Excerpted passage ->
** Start **

So how does that look like if you don't have the new technology. The classic case if you don't have that, we have again router R1 up there, which is failing. So now we have a linear dependency based on the number of prefixes. So we did this test to see exactly the same set-up but in this case we used the GSR running RUS which doesn't support the BGP PIC technology. And we did the measurements. We ended up that for 100,000 routes, with 12,000 running 32S, it took about 30 seconds for the convergence. We did the same test with other vendors. It's around 30 seconds too. They're all around the same ballpark.
The main limitation is here that we have to run through the whole test so when R1 fails we get an IGP, like, next hop down notification on router R3.
At that time, router R3 has to do a new best-path calculation for all the impacted 350,000 routes. After the best-path calculation is done, it has to update the table with the new entry saying, "Now only use R2 instead of using R1 and R2." So after that, when we have recalculated, we have to forward that into the FIB table until we can use it. And at this time, actually, before it will work again, the BGP updates may take some more time at that time, R3, that's the common case, it will still do the BGP updates for the BGP updates for notifying all the neighbours will still go on and take in any case, multiple tens of seconds, but the traffic flow is basically done after the full FIB convergence.
So, again, how is it done in this case? Same data structures. We have our 350,000 BGP network entries. They all point to the same BGP LDI structure, so the load infrastructure. The BGP LDI structure in this case initially has two next hops in it because we are using two load-shared next hops. We have one pointing to the router R1 on the top and we have one pointing to the router R2 on the bottom and then the IGP next hop, the IGP LDI, the top one, points to the correct interface, and the bottom one to the interface. Now in the case where we had outage of R1 we will notice in IGP protocol that this IGP at the top is no longer valid. So we will delete that, and at that time we have a back point to know which is impacted. We can access the LDI and remove that load-shared next hop. So after that, basically, everything goes out on router 2.
So a few assumptions in here. There are basically two main assumptions. The first thing is, like, the failure must result in an IGP transition. For this technology to work, we basically need to have a change in IGP routing protocol. That could be two cases. If we have the case of a PE node failure, it would be this case which we simulated here. It's the IGP neighbours will detect that there is a loss of that link and will immediately start the recalculation of it. So we have at that time the IGP trickle. Or the second case will be, if we want to protect the link failure, that will only work if we use, like, the link as a passive interface, so don't use the next hop in that case, we have to carry this peering link in our IGP routing table. So if you want to protect the peering link, we have to carry that one as a passive interface or a distributor connected in our routing table.

** End **

Dataset excerpt ->
** Start **

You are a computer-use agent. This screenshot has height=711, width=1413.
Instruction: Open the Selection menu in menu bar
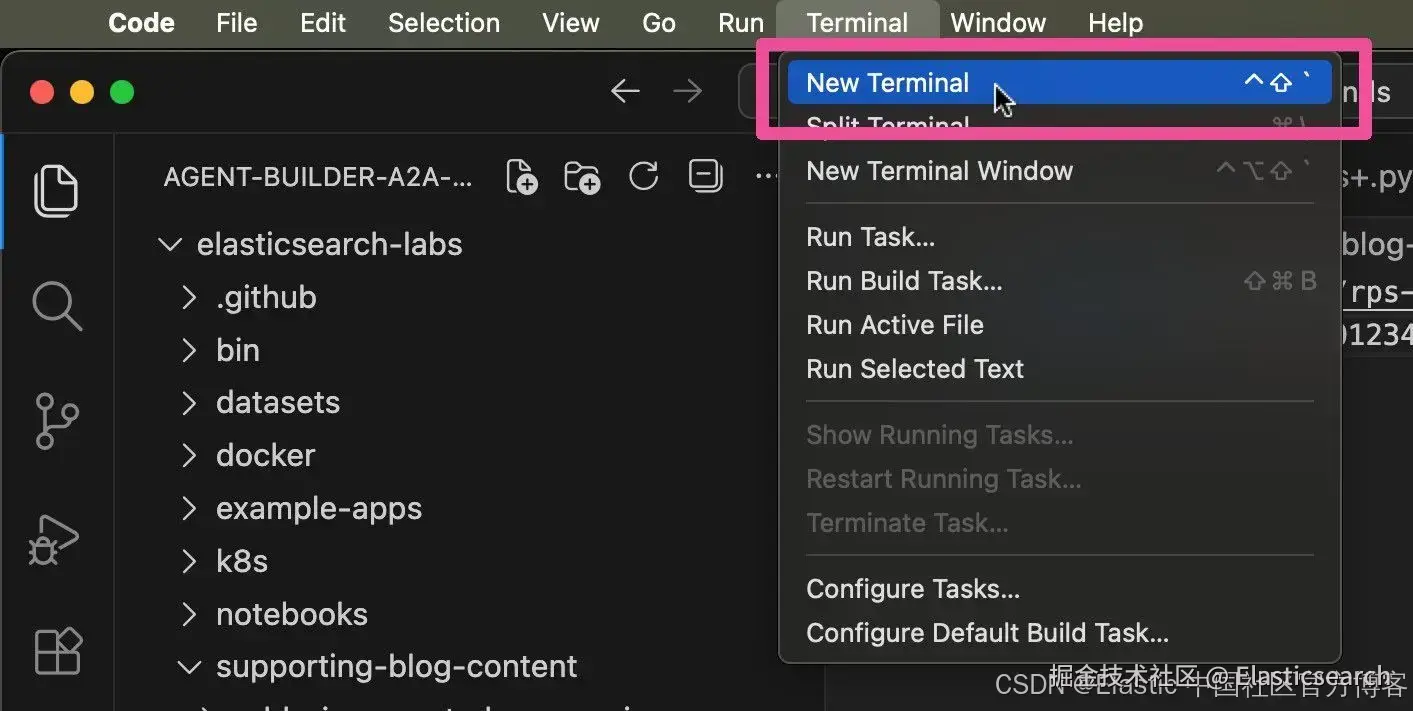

** End **

Given exercise -> In the BGP convergence transcript, how many next hops does the BGP LDI structure hold at first? Rely on the BGP convergence transcript alone, not on the listing.

Written response -> Two load-shared next hops: one pointing to router R1 and one pointing to router R2.